**Task brief:** Rewrite the material below, swapping every "globe icon" for "world icon" and keeping everything else the same.

┌─ Record list

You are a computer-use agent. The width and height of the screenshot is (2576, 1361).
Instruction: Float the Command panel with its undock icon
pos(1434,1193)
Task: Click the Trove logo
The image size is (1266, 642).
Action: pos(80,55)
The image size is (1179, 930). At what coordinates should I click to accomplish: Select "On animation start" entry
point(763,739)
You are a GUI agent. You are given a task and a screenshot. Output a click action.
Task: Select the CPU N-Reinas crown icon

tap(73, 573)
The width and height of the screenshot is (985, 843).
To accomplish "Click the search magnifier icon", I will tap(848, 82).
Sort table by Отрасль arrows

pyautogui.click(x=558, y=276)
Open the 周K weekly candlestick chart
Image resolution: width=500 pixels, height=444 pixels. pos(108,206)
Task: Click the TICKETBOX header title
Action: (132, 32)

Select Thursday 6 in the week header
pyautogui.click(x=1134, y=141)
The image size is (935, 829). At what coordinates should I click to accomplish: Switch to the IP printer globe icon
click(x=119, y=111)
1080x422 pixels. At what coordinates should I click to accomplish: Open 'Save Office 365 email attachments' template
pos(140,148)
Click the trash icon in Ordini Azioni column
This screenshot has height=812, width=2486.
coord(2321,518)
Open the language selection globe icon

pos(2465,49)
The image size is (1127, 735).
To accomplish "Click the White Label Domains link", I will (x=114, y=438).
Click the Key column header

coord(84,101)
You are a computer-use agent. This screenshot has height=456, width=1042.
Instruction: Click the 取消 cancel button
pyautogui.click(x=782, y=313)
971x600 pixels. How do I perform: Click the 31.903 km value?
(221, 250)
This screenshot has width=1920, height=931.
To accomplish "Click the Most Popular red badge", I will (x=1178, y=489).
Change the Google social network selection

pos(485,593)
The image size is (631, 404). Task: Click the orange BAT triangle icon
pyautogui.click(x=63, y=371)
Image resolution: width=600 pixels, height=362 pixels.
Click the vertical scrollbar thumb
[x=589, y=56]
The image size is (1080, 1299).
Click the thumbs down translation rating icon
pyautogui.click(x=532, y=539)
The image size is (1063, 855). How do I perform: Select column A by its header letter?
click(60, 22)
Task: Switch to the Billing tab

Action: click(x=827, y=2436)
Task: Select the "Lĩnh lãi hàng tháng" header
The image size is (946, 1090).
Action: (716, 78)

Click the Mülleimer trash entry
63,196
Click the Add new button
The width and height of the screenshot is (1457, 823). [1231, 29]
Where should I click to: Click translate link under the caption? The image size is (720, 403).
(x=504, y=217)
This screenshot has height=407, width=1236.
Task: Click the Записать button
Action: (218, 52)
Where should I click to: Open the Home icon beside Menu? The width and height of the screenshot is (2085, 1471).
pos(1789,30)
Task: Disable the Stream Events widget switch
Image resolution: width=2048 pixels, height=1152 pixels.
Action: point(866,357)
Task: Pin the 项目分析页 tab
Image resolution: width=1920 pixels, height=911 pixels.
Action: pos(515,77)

└─

**Result of the exercise:**
You are a computer-use agent. The width and height of the screenshot is (2576, 1361).
Instruction: Float the Command panel with its undock icon
pos(1434,1193)
Task: Click the Trove logo
The image size is (1266, 642).
Action: pos(80,55)
The image size is (1179, 930). At what coordinates should I click to accomplish: Select "On animation start" entry
point(763,739)
You are a GUI agent. You are given a task and a screenshot. Output a click action.
Task: Select the CPU N-Reinas crown icon

tap(73, 573)
The width and height of the screenshot is (985, 843).
To accomplish "Click the search magnifier icon", I will tap(848, 82).
Sort table by Отрасль arrows

pyautogui.click(x=558, y=276)
Open the 周K weekly candlestick chart
Image resolution: width=500 pixels, height=444 pixels. pos(108,206)
Task: Click the TICKETBOX header title
Action: (132, 32)

Select Thursday 6 in the week header
pyautogui.click(x=1134, y=141)
The image size is (935, 829). At what coordinates should I click to accomplish: Switch to the IP printer world icon
click(x=119, y=111)
1080x422 pixels. At what coordinates should I click to accomplish: Open 'Save Office 365 email attachments' template
pos(140,148)
Click the trash icon in Ordini Azioni column
This screenshot has height=812, width=2486.
coord(2321,518)
Open the language selection world icon

pos(2465,49)
The image size is (1127, 735).
To accomplish "Click the White Label Domains link", I will (x=114, y=438).
Click the Key column header

coord(84,101)
You are a computer-use agent. This screenshot has height=456, width=1042.
Instruction: Click the 取消 cancel button
pyautogui.click(x=782, y=313)
971x600 pixels. How do I perform: Click the 31.903 km value?
(221, 250)
This screenshot has width=1920, height=931.
To accomplish "Click the Most Popular red badge", I will (x=1178, y=489).
Change the Google social network selection

pos(485,593)
The image size is (631, 404). Task: Click the orange BAT triangle icon
pyautogui.click(x=63, y=371)
Image resolution: width=600 pixels, height=362 pixels.
Click the vertical scrollbar thumb
[x=589, y=56]
The image size is (1080, 1299).
Click the thumbs down translation rating icon
pyautogui.click(x=532, y=539)
The image size is (1063, 855). How do I perform: Select column A by its header letter?
click(60, 22)
Task: Switch to the Billing tab

Action: click(x=827, y=2436)
Task: Select the "Lĩnh lãi hàng tháng" header
The image size is (946, 1090).
Action: (716, 78)

Click the Mülleimer trash entry
63,196
Click the Add new button
The width and height of the screenshot is (1457, 823). [1231, 29]
Where should I click to: Click translate link under the caption? The image size is (720, 403).
(x=504, y=217)
This screenshot has height=407, width=1236.
Task: Click the Записать button
Action: (218, 52)
Where should I click to: Open the Home icon beside Menu? The width and height of the screenshot is (2085, 1471).
pos(1789,30)
Task: Disable the Stream Events widget switch
Image resolution: width=2048 pixels, height=1152 pixels.
Action: point(866,357)
Task: Pin the 项目分析页 tab
Image resolution: width=1920 pixels, height=911 pixels.
Action: pos(515,77)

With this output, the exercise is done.